Optimum Serious Mass: This baby has 1250 kcal by itself so when I add milk and a 2tlb sp of peanut butter I can obtain a higher caloric intake for the day.
100% Optimum Casein: I consume this before I go to bed as it’s slow absorption provides a slow amino acid delivery to my body as I sleep.
Example of Diet:
- Meal 1: 100%Whey Gold Standard Shake +Fruit
- Meal 2: Egg whites, bagels, orange juice
- Pre Training: Creatine, Glutamine, Hydrowhey, BCAA, Speed Stack Pumped N.O.
- Post Training: Creatine, Glutamine, Hydrowhey, BCAA, Maxx Recovery and Carbo Force
- Meal 3: Spaghetti, Tuna
- Meal 4: Serious Mass Weight Gainer Shake
- Meal 5: Ground Beef and Rice
- Meal 6: Casein Shake+Glutamine
What are your max lifts?
This is a question I get a lot and frankly I have never done 1RP or done max lifts. Several reasons for this. My first reason is a I train for bodybuilding and next year I am switching to the new NPC Physique division, I am not a strongmen or powerlifter so lifting extreme heavy weights is simply not part of my sport. A big factor to max lifts is also how well hydrated and fed they are that day. Max lifts can change from one day to another based on how much one ate the day off or how mentally ready they are for that lift.
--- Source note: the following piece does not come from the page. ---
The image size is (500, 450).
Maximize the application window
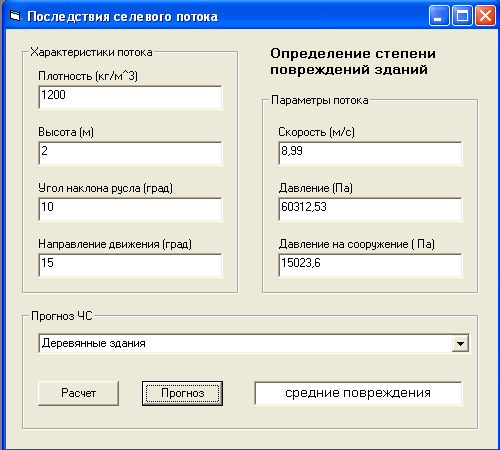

Opinion on the run of the mill “Bulk & cut” way of training
Until a couple of months ago I was a firm believes that in order to succeed in the sport of bodybuilding one would have to bulk up in the off-season and then trim down. However now I am a FIRM believes of trying to stay leaner all year round. There are several benefits to this. First it’s healthier to keep a weight that our bodies are used too, healthier for the joints, ligaments, skin and much more. Secondly it’s a lot easier to diet down away from a shoot or show 6 weeks or less than it is to do 10-12 weeks. Honestly if one can stay lean enough that they would only have to diet for 4 weeks or less I am sure that would make life a lot easier. I like seeing my muscle separation and striations during my off-season. It’s a bit more work having to clean leaner during the off-season but it’s worth the while in my opinion.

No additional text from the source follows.